The Tweet attached a press release from the U.S. Treasury’s Office of Public Affairs which named the six banks and their CEOs involved in the calls. They were Brian Moynihan, Bank of America; Michael Corbat, Citigroup; David Solomon, Goldman Sachs; Jamie Dimon, JPMorgan Chase; James Gorman, Morgan Stanley; and Tim Sloan at Wells Fargo. Mnuchin said he asked the bank CEOs about their liquidity to fund regular operations and they told him they had “ample liquidity.”
Let’s pause right there for a moment. These are the same Wall Street banks that brought the U.S. financial system to its knees just a decade ago while consistently lying to their regulators about their embedded risks. Mnuchin asking them in a phone call from Mexico while he’s on a luxury vacation to fess up to him is the stuff of sitcoms. (Unfortunately, we don’t have a weird photograph to commemorate the calls as we do when Mnuchin and his actress wife, Louise Linton, visited the Bureau of Engraving and Printing in November 2017 to flash some freshly minted U.S. currency with Mnuchin’s signature.)
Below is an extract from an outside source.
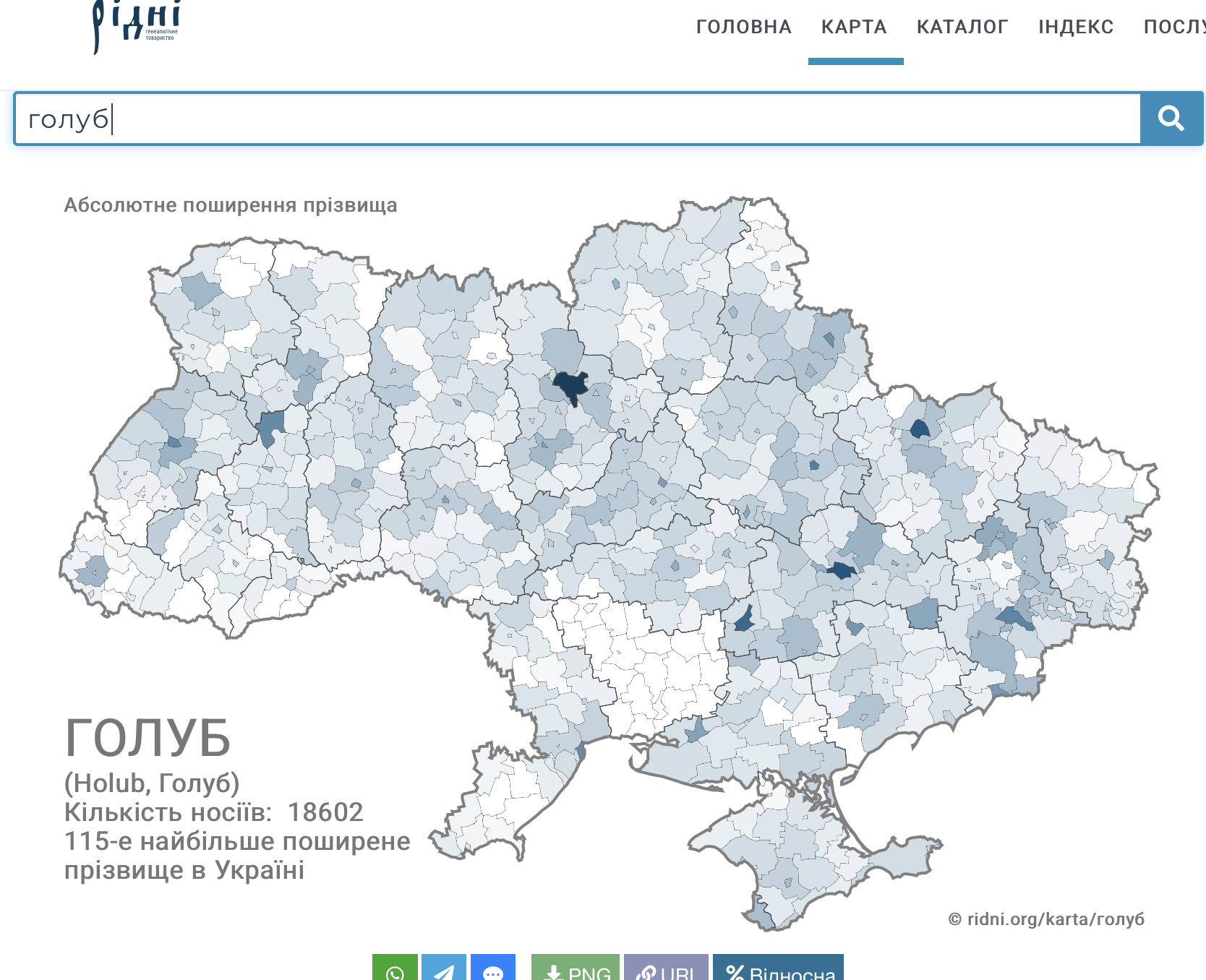This screenshot has width=1206, height=980.
Task: Click the magnifying glass search button
Action: click(x=1171, y=119)
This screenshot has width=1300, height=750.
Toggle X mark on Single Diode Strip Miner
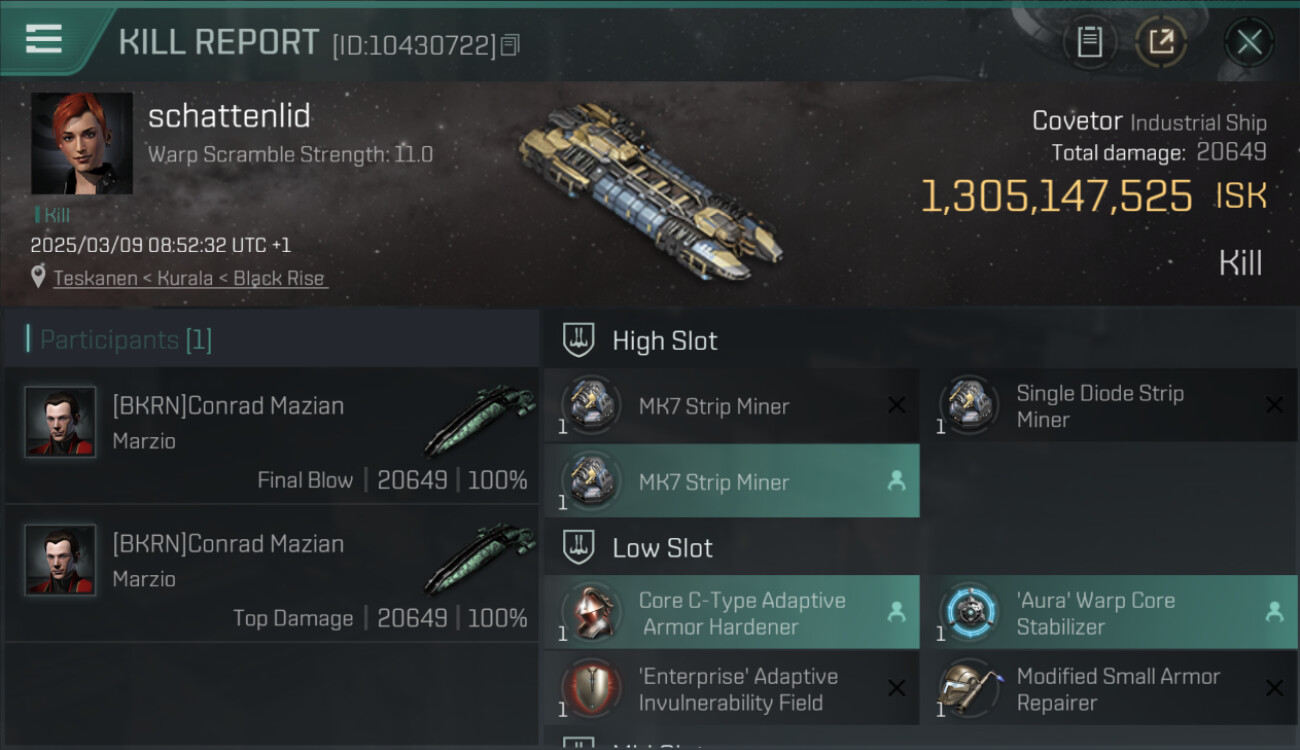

In the leadup to the big crash of 2008 there was the big lie that the Wall Street banks had placed their derivative trades with counterparties who had properly reserved to pay them off – leaving the taxpayer to bail out the feckless AIG insurance company to the tune of $185 billion. There was the big lie at Citigroup that it was as sound as the other big banks when, in fact, it turned out that it was insolvent and needed the largest bailout in global banking history. By the time the dust settled, Citigroup had received $2.5 trillion cumulatively in secret, almost zero-interest-rate loans from the Federal Reserve; $45 billion in capital from the U.S. Treasury; over $300 billion in asset guarantees from the Federal government; while the Federal Deposit Insurance Corporation (FDIC) guaranteed $5.75 billion of its senior unsecured debt and $26 billion of its commercial paper and interbank deposits.
Goldman Sachs was offloading its dubious mortgage products to unsuspecting investors while it was shorting the market to cash in on the coming housing meltdown. JPMorgan’s veracity with its regulators can be summed up by this assessment from former Senator Carl Levin who oversaw the investigation of its London Whale derivatives scandal of 2012 as Chair of the U.S. Senate’s Permanent Subcommittee on Investigations and issued a 300-page report. Levin said JPMorgan “piled on risk, hid losses, disregarded risk limits, manipulated risk models, dodged oversight, and misinformed the public.”